- Exercise goal: Output, exactly and in full, the entries that appear below.

===== Source material =====

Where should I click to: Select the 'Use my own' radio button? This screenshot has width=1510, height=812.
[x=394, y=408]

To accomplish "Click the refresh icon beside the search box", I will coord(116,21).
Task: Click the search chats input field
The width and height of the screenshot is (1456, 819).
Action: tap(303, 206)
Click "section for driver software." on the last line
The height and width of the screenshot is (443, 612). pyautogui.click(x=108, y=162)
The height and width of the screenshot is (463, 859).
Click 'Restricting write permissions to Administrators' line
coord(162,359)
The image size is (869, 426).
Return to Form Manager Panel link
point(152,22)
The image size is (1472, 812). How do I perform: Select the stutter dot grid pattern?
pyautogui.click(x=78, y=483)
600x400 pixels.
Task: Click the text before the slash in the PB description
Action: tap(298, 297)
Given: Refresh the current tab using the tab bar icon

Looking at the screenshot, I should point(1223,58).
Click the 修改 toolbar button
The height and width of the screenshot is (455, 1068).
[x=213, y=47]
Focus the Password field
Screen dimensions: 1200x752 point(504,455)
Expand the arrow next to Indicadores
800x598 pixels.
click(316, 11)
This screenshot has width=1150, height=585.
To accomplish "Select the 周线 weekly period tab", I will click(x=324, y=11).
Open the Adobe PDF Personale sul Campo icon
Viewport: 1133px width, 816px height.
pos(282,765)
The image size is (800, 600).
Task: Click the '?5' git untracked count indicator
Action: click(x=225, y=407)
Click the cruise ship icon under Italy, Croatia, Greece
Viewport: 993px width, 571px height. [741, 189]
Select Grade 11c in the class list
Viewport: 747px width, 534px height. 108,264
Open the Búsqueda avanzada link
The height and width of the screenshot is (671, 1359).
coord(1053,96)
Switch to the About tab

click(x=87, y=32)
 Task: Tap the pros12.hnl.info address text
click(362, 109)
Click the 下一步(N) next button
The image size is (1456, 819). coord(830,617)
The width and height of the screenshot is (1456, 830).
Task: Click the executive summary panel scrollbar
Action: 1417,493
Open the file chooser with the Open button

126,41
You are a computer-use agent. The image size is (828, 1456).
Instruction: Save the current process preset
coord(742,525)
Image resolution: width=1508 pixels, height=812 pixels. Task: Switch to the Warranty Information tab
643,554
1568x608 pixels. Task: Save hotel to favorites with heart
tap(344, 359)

=====

- Problem solution:
Where should I click to: Select the 'Use my own' radio button? This screenshot has width=1510, height=812.
[x=394, y=408]

To accomplish "Click the refresh icon beside the search box", I will coord(116,21).
Task: Click the search chats input field
The width and height of the screenshot is (1456, 819).
Action: tap(303, 206)
Click "section for driver software." on the last line
The height and width of the screenshot is (443, 612). pyautogui.click(x=108, y=162)
The height and width of the screenshot is (463, 859).
Click 'Restricting write permissions to Administrators' line
coord(162,359)
The image size is (869, 426).
Return to Form Manager Panel link
point(152,22)
The image size is (1472, 812). How do I perform: Select the stutter dot grid pattern?
pyautogui.click(x=78, y=483)
600x400 pixels.
Task: Click the text before the slash in the PB description
Action: tap(298, 297)
Given: Refresh the current tab using the tab bar icon

Looking at the screenshot, I should point(1223,58).
Click the 修改 toolbar button
The height and width of the screenshot is (455, 1068).
[x=213, y=47]
Focus the Password field
Screen dimensions: 1200x752 point(504,455)
Expand the arrow next to Indicadores
800x598 pixels.
click(316, 11)
This screenshot has width=1150, height=585.
To accomplish "Select the 周线 weekly period tab", I will click(x=324, y=11).
Open the Adobe PDF Personale sul Campo icon
Viewport: 1133px width, 816px height.
pos(282,765)
The image size is (800, 600).
Task: Click the '?5' git untracked count indicator
Action: click(x=225, y=407)
Click the cruise ship icon under Italy, Croatia, Greece
Viewport: 993px width, 571px height. [741, 189]
Select Grade 11c in the class list
Viewport: 747px width, 534px height. 108,264
Open the Búsqueda avanzada link
The height and width of the screenshot is (671, 1359).
coord(1053,96)
Switch to the About tab

click(x=87, y=32)
 Task: Tap the pros12.hnl.info address text
click(362, 109)
Click the 下一步(N) next button
The image size is (1456, 819). coord(830,617)
The width and height of the screenshot is (1456, 830).
Task: Click the executive summary panel scrollbar
Action: 1417,493
Open the file chooser with the Open button

126,41
You are a computer-use agent. The image size is (828, 1456).
Instruction: Save the current process preset
coord(742,525)
Image resolution: width=1508 pixels, height=812 pixels. Task: Switch to the Warranty Information tab
643,554
1568x608 pixels. Task: Save hotel to favorites with heart
tap(344, 359)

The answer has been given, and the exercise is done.